Your name is Christine DaaƩ and you are younger than you feel. It has been some years since the incidents which made you famous occurred and you live a quiet life now at your husband's chateau. Few in Paris would remember you now, save the odd stage hand or two who perhaps still earn their living there at the Opera. They might talk about you in curious reminisces: Say, do you remember that pretty girl who sang here so well, only to vanish five stories below this very stage?

The truth is, you'd rather that the strange affairs surrounding you be forgotten. Perhaps it's easy for the others, for those who only knew your story from whispers and backstage gossip and journalists looking to sell papers. But it's not so easy for you.

True to his name, the Opera Ghost haunts you still.

There are days when you fear you're going mad, for His voice echoes in your mind. Days when you look at your handsome husband and wonder at the unspoken sorrow behind his eyes he tries to hide. Instances when you wonder whom you can trust, times when a mirror gives you pause, moments when music pains to hear.

The most haunting thing is that you often fear you do not wish to forget at all.

You dream every night. Your dreams carry you back to another time, a place souls meet in an exuberant clash of senses and feelings. In these dreams, the discordant music in your mind is resolved into the unearthly harmonies you remember. And though you have now given it up, in your dreams you sing once again, your voice meeting His.
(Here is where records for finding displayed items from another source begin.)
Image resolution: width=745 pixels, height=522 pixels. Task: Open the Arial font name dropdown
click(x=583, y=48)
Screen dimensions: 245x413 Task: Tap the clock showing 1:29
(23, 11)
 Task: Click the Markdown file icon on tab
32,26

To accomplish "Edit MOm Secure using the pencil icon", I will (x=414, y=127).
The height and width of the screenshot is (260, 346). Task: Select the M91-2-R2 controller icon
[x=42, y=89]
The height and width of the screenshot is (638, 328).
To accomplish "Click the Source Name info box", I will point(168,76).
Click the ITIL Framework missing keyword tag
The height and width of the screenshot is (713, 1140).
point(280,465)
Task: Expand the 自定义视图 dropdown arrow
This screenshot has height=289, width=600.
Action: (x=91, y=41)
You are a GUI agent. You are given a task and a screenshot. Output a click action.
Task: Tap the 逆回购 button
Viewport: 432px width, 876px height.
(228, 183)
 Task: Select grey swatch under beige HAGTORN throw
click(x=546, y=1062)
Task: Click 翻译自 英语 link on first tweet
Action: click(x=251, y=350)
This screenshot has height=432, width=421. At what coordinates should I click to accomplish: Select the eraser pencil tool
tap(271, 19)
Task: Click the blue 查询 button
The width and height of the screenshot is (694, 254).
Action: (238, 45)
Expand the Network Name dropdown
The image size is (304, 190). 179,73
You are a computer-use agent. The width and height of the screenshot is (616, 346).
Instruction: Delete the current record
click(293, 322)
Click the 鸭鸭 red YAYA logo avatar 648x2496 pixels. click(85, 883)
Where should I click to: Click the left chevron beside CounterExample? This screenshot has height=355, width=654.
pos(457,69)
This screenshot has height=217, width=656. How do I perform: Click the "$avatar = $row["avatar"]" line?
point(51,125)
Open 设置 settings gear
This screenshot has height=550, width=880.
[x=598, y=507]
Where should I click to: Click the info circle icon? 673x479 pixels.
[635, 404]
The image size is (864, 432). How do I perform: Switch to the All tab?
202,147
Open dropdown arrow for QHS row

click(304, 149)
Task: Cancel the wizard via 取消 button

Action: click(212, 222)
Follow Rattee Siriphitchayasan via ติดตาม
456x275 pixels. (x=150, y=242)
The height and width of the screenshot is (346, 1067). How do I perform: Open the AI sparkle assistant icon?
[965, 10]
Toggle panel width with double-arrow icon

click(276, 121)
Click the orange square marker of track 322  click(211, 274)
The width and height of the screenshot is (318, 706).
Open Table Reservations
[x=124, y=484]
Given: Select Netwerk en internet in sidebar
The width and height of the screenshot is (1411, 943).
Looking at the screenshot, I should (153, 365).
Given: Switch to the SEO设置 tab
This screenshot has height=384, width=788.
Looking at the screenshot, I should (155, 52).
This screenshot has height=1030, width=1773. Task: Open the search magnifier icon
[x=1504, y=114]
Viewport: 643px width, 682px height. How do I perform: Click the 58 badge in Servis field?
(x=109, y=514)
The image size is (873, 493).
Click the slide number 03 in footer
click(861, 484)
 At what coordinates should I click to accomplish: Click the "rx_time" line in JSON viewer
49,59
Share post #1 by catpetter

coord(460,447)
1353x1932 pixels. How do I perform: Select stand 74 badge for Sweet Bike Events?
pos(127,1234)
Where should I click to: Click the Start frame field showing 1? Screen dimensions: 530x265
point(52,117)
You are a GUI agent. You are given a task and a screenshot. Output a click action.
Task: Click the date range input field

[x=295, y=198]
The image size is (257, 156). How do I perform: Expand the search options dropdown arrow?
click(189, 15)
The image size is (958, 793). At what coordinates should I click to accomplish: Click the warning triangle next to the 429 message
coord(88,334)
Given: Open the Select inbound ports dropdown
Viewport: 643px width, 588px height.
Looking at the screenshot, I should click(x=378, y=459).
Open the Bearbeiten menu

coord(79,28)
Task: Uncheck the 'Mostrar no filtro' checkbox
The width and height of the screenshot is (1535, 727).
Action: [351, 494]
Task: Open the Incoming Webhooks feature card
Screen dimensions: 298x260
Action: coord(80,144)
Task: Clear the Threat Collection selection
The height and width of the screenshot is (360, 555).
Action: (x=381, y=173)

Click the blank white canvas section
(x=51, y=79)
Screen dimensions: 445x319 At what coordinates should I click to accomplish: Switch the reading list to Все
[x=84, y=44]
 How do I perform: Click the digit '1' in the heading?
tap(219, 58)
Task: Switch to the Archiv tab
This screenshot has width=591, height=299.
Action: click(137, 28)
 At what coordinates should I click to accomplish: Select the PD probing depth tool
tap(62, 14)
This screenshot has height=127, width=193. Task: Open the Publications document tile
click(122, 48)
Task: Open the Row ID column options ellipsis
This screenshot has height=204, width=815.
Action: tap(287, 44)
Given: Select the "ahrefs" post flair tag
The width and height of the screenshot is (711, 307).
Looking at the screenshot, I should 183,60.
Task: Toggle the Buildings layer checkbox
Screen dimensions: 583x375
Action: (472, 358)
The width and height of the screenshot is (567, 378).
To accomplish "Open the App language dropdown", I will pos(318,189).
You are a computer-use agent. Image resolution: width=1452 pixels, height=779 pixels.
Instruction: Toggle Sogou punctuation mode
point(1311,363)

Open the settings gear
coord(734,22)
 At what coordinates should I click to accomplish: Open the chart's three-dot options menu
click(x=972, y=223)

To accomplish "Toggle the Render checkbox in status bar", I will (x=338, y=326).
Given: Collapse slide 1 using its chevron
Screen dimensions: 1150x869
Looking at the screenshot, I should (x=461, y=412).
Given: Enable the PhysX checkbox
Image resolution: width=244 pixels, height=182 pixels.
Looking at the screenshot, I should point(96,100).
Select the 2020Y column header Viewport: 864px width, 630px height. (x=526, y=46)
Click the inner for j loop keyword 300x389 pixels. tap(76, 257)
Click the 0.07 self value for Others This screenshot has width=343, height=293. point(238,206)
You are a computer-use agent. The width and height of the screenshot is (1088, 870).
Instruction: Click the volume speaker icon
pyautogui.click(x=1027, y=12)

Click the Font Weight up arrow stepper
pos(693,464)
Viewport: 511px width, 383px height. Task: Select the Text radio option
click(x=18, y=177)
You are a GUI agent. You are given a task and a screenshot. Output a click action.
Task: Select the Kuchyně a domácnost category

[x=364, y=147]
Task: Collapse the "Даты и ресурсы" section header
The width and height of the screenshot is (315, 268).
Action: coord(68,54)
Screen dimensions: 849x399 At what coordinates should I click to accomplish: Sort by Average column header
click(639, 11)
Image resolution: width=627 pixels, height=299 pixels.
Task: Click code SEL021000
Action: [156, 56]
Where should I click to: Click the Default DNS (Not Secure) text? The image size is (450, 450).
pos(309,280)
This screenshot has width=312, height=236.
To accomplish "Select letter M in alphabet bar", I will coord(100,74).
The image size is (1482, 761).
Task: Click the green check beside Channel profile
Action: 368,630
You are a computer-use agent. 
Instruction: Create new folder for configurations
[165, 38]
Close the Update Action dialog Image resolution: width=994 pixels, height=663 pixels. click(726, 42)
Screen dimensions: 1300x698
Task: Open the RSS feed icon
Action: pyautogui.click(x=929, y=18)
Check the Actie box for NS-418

These are the nights you wish to never wake, for waking means losing the music that sustained you for so long.

On the worst of nights, you recall the depthless grief you had seen in His eyes after robbing Him of His mask and dignity. Your throat burns raw from silent screams, your heart pounds from an all-too-remembered terror. The dream summons to you the rocking of the boat and the musty, damp smell as you were rowed away from Him forever. The angry shouts of the mob ring like a never-ending dirge in your ears, drowning out any semblance of music.

Occasionally, you wake up crying, causing Raoul to reach sleepily for you in the dark. He always forgets in the morning, but you do not.

With the dawn, you write every detail of the dream on a small piece of paper and place it in a locked box at your bedside. You do so, lest you forget each shining crystal of memory that dotted your mind and you should cease to dream.